The England Captain
February 14, 2010
First of all, apologies for my lack of activity recently, things at work have been absolutely hectic and I’ve not been able to dedicate as much time to my blogging as I’d like. My slightly enforced absence from the world of sports means that I’m about 2 weeks behind the times, so again, my apologies if this particular entry seems a bit untimely.
So, as I type this, Rio Ferdinand is our new captain, from a playing perspective, it feels like Capello didn’t have much of a choice. Gerrard, while awesome at club level, still hasn’t really delivered on the international stage and has been sub-par this season, Lampard still looks like a man who can’t believe he hasn’t been worked out yet and Rooney is still at least three years off taking the role on himself. The problem is that Capello doesn’t have that many “Captain Like” players to choose from and Rio Ferdinand is the only realistic choice available to him.
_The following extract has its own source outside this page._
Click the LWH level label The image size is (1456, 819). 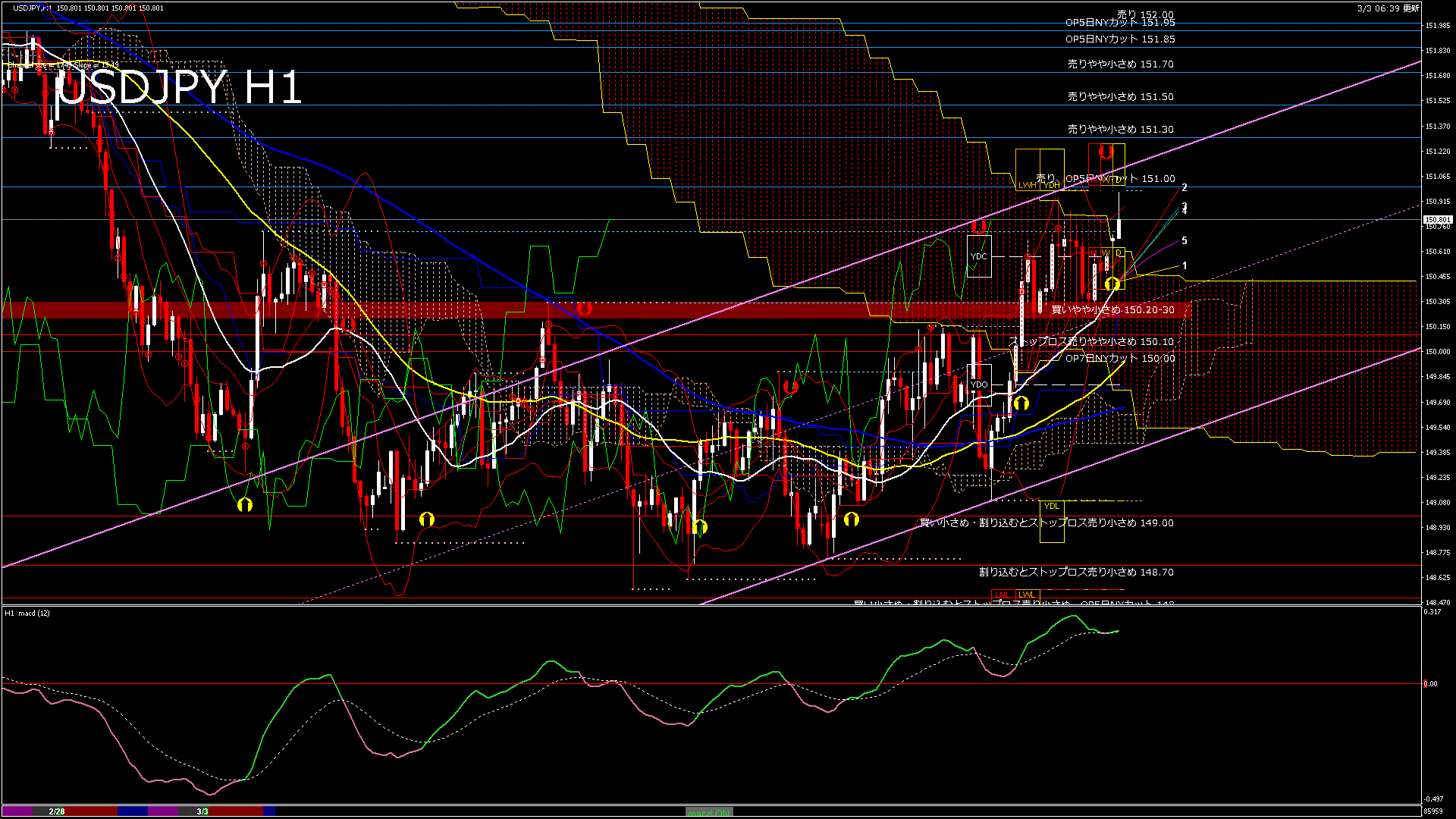pos(1027,185)
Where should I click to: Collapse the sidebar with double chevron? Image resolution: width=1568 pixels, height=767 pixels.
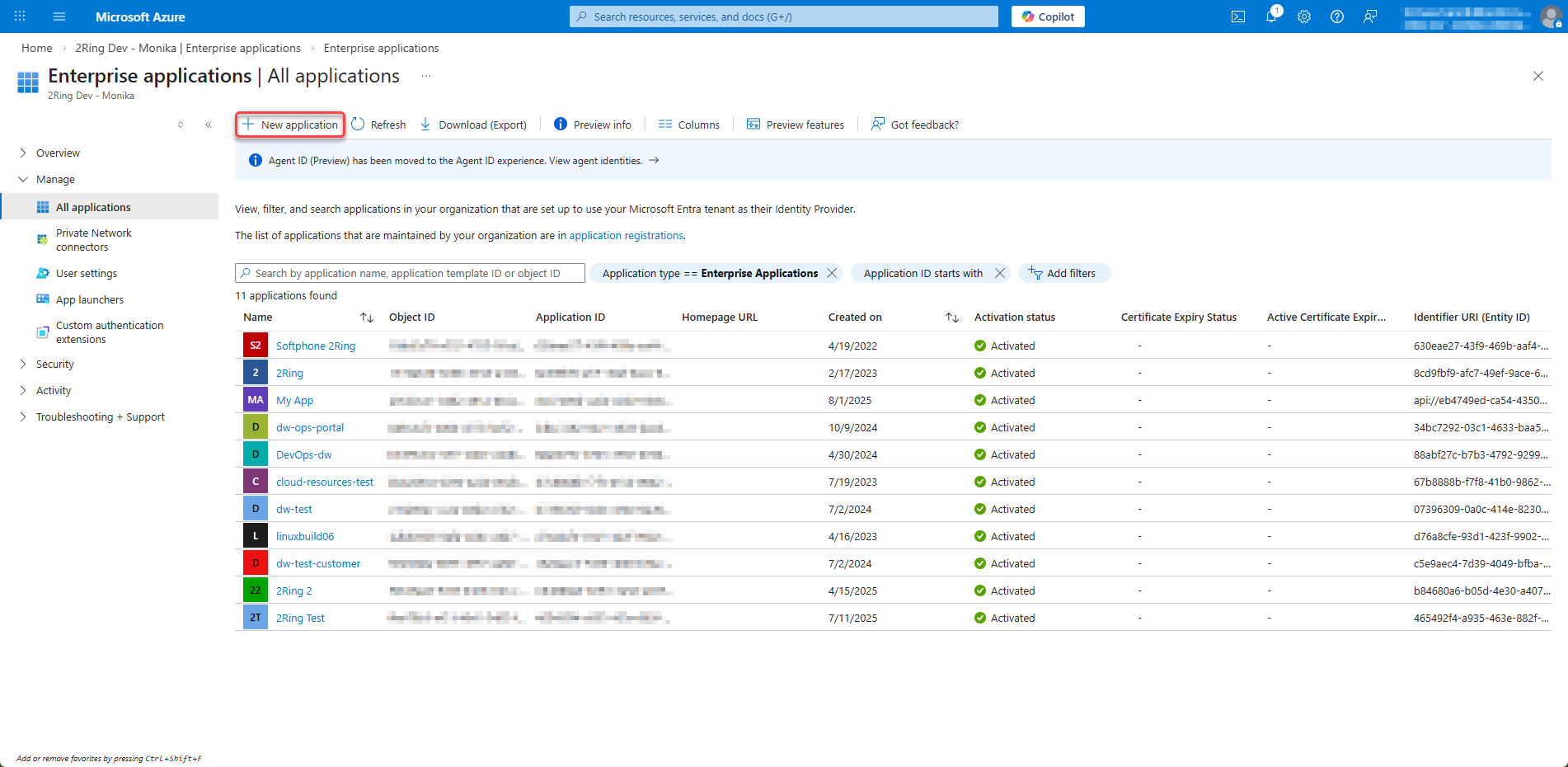tap(209, 125)
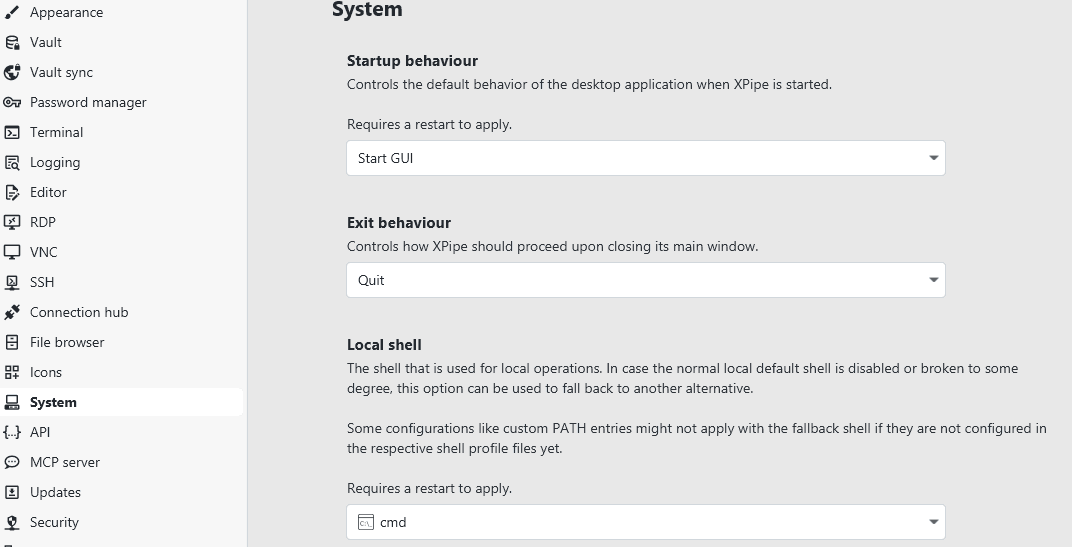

The sporting presses worked themselves up into a predictable lather over who would be our new captain following the John Terry fallout. They made out like the captain was some kind of mythical, god-like figure who bestrides the English game like a colossus, like a kind of Churchillian figure.
Of course, this isn’t anything like what the captain does, the English Football Captain is primarily a figurehead and the role is largely ceremonial. Our football captain, unlike, say, the cricket captain doesn’t have an input into team selection or tactics, those responsibilities are handled by Signors Capello and Baldini. Indeed, if you actually break down the football captains responsibilities, beyond the obligatory photo calls and interviews, you don’t have that much left. I mean, I’m sure that John Terry is great at calling a coin toss and doing that swapping thing with the pennants at the start of the match, but I could do that. And as for “geeing up” his team mates, nobody waves his arms around better than John Terry, but it’s hardly switching formations and tactics on the fly, is it? And more crucially than that, John Terry doesn’t even take responsibility for arranging the pitches for his team to play on and paying the FA the subs fee each week (hat-tip to Chris D).
Signor Capello appreciates the decorative nature of the captaincy more than most people, and that explains why he was able to dispose of John Terry’s services so easily.